In Memoriam: Eric Rofes

69_rofesinmem_1 Remembering Eric Rofes
1954-2006

It is impossibly ironic to write of the passing of Eric Rofes in this issue devoted to the conversation between generations, as there is no one who had more to say to this generation and the next, more to offer, than Eric. There is something equally bittersweet about his passing so close on the celebration of Gay Pride in its 37th year. To say I am stunned or sad isn’t enough. I’m pissed off; the loss is immeasurable. It’s not fair.

Eric was a staunch supporter of this journal and a member of our Advisory Board. In the last year, he and Chris Bartlett from Philadelphia had partnered with us to offer The Leadership Academy to continue the discussion of how we can share the lessons we’ve learned and how the next generation of leaders could creatively and positively stand up to the challenges to the LGBT community in the 21st century. In characteristic Rofes thinking the Academy was asset-focused, optimistic and uplifting. In classic Rofes fashion, it was an iconoclastic, challenging process, offered in a warm and relaxed setting, stepping outside the bounds of “how we do things” to challenge people to create new ways, new paths, new, higher thinking. “Queer leaders must lead,” he insisted. He was a master at taking the abstract ideal and making it flesh and blood real.

Eric Rofes was sui generis, a pillar in our community. From his early days as a sixth grade teacher in Boston, he went on to a long career as an organizer, activist, author and professor. Eric Rofes started his activism in the 1970s on Gay Community News. Teacher is how I will always think of him; Teaching, with a capital T is his lasting legacy, in the truest sense of what it means: learning to learn, embracing the excitement of connecting with other minds, creating community.

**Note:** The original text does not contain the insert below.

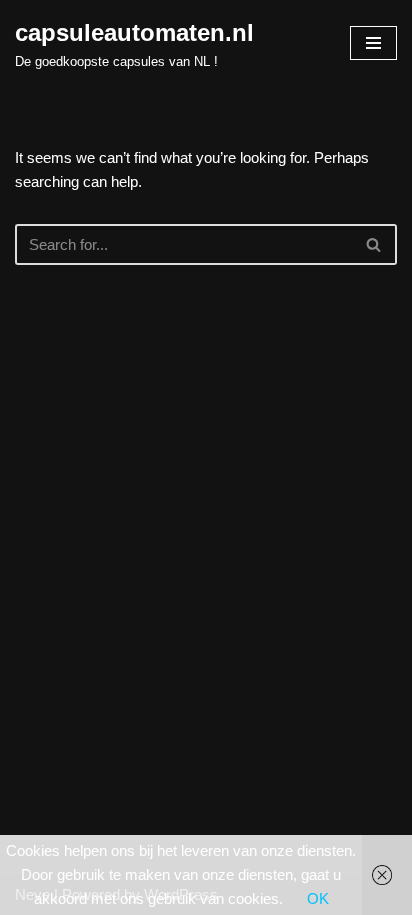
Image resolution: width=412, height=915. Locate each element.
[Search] (374, 244)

Audacious. Innovative. Challenging. Intelligent. These are words that get tossed around a good deal, but they are, essential when talking about Eric Rofes. It’s almost impossible to underestimate the accomplishments of this natural born leader and teacher. He published twelve books on topics ranging from children and divorce to gay men’s responses to HIV/AIDS to charter schools. His prolific writings from The Kids Book of Divorce, I Thought People Like That Killed Themselves, to Reviving the Tribe: Regenerating Gay Men’s Sexuality and Culture in an Ongoing Epidemic and Dry Bones Breathe: Gay Men Creating Post-AIDS Identities and Cultures, and his latest, A Radical Rethinking of Sexuality and Schooling: Status Quo or Status Queer took on the problems and challenges of the LGBT community, posing difficult questions and challenging readers to rise to the occasion. More meaningfully, he never had less than absolute conviction that the gay community had everything it needed to rise to any occasion and was a special gift in the world. His books are vital components of the queer canon.

To say that Eric was a long-time progressive activist who worked on issues related to gay and lesbian liberation, HIV/AIDS prevention and gay men’s health, racial and economic justice, and poor people’s access to education is an exercise in the power of understatement. It’s hard to think of another individual who has been more effective—and virtually omnipresent—in the formation of institutions in the gay community. He served as the founder of the Boston Lesbian & Gay Political Alliance, was director of Shanti Project, San Francisco’s pioneering AIDS organization, and executive director of the Los Angeles Gay & Lesbian Community Services Center. He was a member of the PerfectUnion.net Working Group and active in the movement to democratize marriage in the United States. He coordinated for the annual North Coast Education Summit, which brings together educators, activists, and parents for three days of workshops focused on education, democracy, and social justice.

He served as a member of the Los Angeles AIDS Commission and the San Francisco Ryan White Council, and was a board member of the National Gay and Lesbian Task Force, the National Lesbian & Gay Health Association and the Funding Exchange’s OutFund for Gay Liberation. In recent years, Eric established the biannual Gay Men’s Health Summits and we were honored and excited when he approached us about offering The Leadership Academies in California and New York under the auspices of White Crane Institute. Eric was the first member of our advisory board with whom White Crane had worked to expand our mission.

Eric Rofes was Associate Professor of Education at Humboldt State University (HSU) in Arcata, California. Prior to HSU, Eric taught at U.C. Berkeley and Bowdoin College in Maine. A graduate of Harvard College, he earned an M.A. and Ph.D. in Social and Cultural Studies from the University of California’s Graduate School of Education. He taught courses in community organizing, social foundations of education, leadership studies, teaching in higher education, and gay & lesbian issues in K-12 schools.

He lived in San Francisco and Arcata, California and is survived by his husband, Crispin Hollings, and a generation of teachers, healthcare workers, and social activists across this country and around the world.